19 September 2019 by Ibrahim Boubacar Keïta, President of the Republic of Mali

One million people worldwide do not have access to basic health care due to a lack of financial resources or proximity of services. Behind this figure, we can only imagine the difficulties faced every day by the most vulnerable people in developing countries – pregnant women, children, older people and those living in rural areas – and their distress.

In February 2019, I had the honor of launching the most ambitious health reform in the history of my country. This reform has made primary care completely free of charge for pregnant women and children under age 5, and deployed and trained tens of thousands of community health workers to work as closely as possible with 18 million Malians, spread throughout our vast territory.

We designed this historic reform with the unwavering support of our partners: the Global Fund to Fight AIDS, Tuberculosis and Malaria, the Bill & Melinda Gates Foundation, the World Bank, GAVI, the Vaccine Alliance, and the nongovernmental organization Muso. It is currently being implemented gradually over a three-year period, supported by US$120 million in annual funding.

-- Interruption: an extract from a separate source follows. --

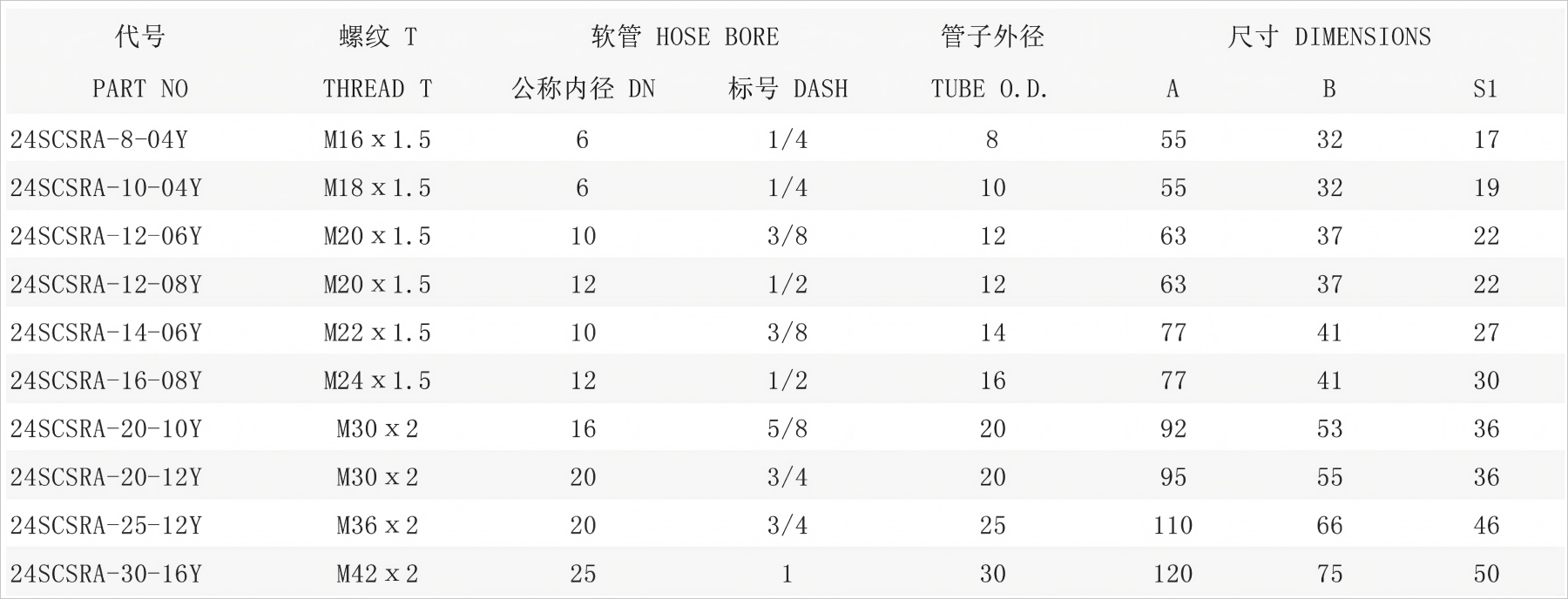
Task: Click part number 24SCSRA-14-06Y
Action: (105, 333)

The transformation of Mali's health sector is an incredible moment for our country, which has long struggled to contain preventable infectious diseases and has one of the highest maternal and infant mortality rates in the world. The pilot scheme carried out in the Yirimadio district, on the outskirts of Bamako, has shown us that bringing health services closer to the population is a decisive factor in eradicating epidemics.

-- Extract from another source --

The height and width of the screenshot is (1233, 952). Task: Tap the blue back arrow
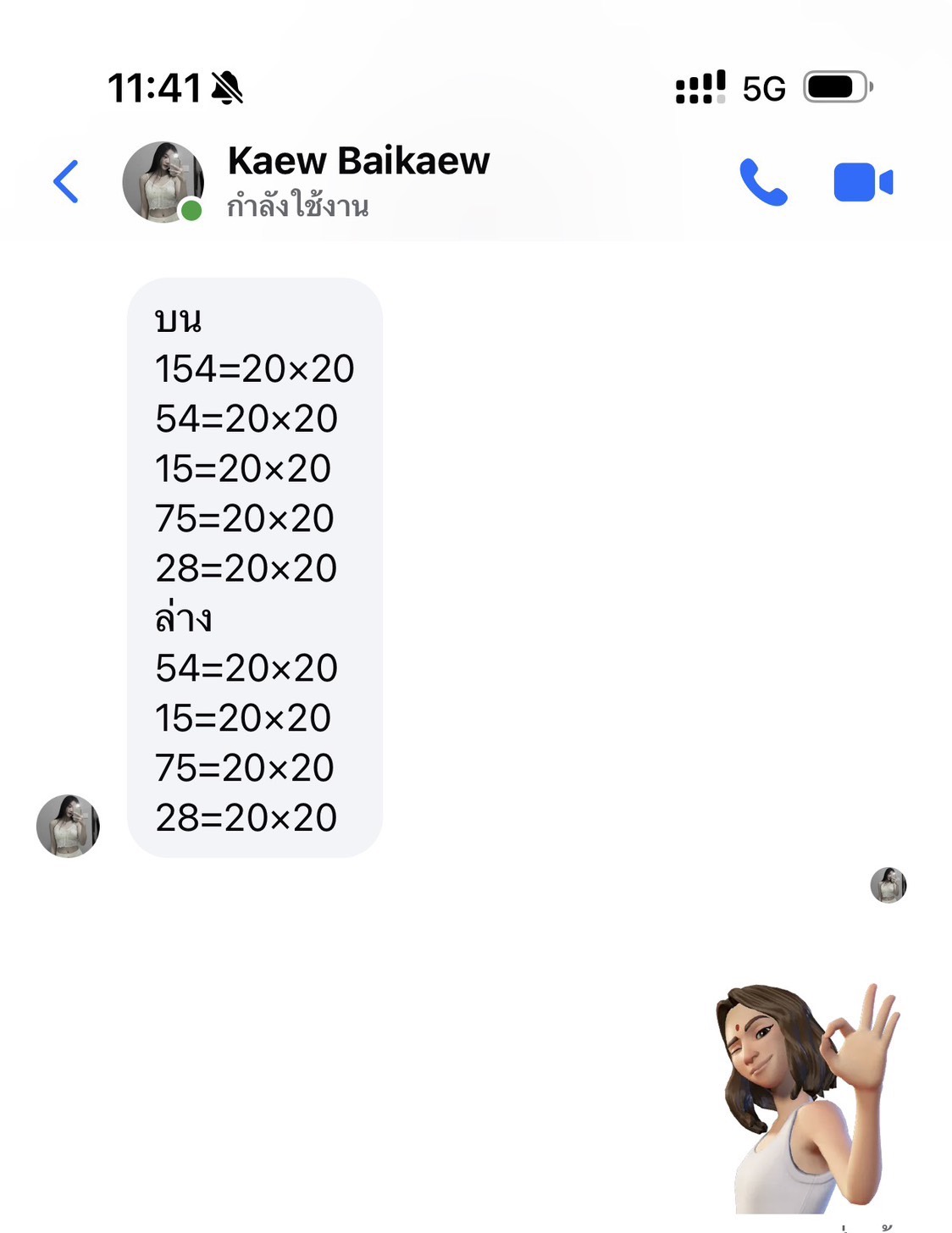(66, 181)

We trained community health workers to go door-to-door, identifying any symptoms of childhood diseases such as malaria, diarrhea and pneumonia, and redirecting critical cases to clinics. This resulted in a drop in the number of deaths of children under age 5 from 148 per thousand to seven per thousand in seven years. It is crucial that the most vulnerable are protected and our ambition now is to replicate this model nationwide. 

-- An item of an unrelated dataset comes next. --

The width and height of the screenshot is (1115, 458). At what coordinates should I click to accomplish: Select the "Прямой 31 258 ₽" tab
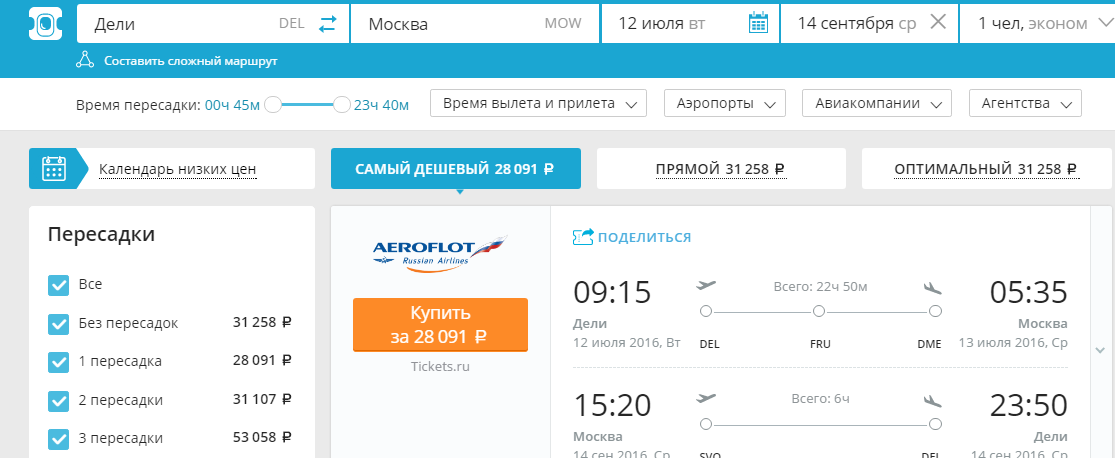(720, 169)

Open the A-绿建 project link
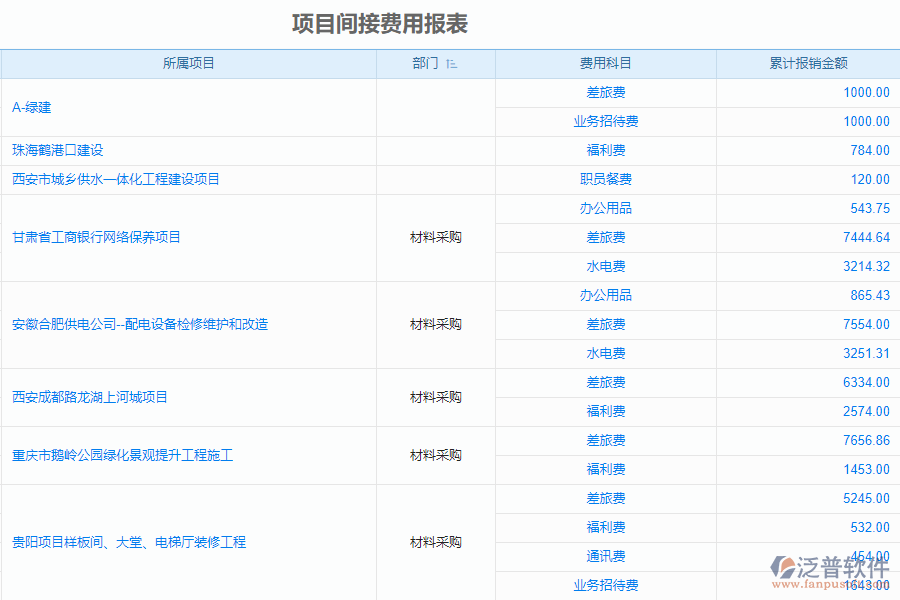[x=30, y=107]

Beyond the immediate results expected, our approach is also intended to be a first step toward establishing universal health coverage for all Malians. Our vision is indeed that of a state that would fully play its part by covering the bulk of health care expenses for its population. It is the responsibility of every nation, regardless of its level of income or development, to invest in health to improve access to quality and affordable essential health care for all. Not only is this right, but it is also in our own interest.

In this mission, partners such as the Global Fund are essential. The Global Fund is the leading multilateral investor in building sustainable systems for health, including removing human rights and gender barriers and ensuring a consistent and reliable supply of health products. In October, we have a unique opportunity to renew our commitment to the Global Fund as it holds its Replenishment Conference to raise new funds and mobilize partners to end diseases and accelerate progress toward universal health coverage.

Investing in health is a clear priority and an essential foundation for the economic development of our country and our continent. Africa's greatest strength lies in its tremendous demographic dynamism: its human capital. Let’s give our young people the means to live, to grow and to succeed.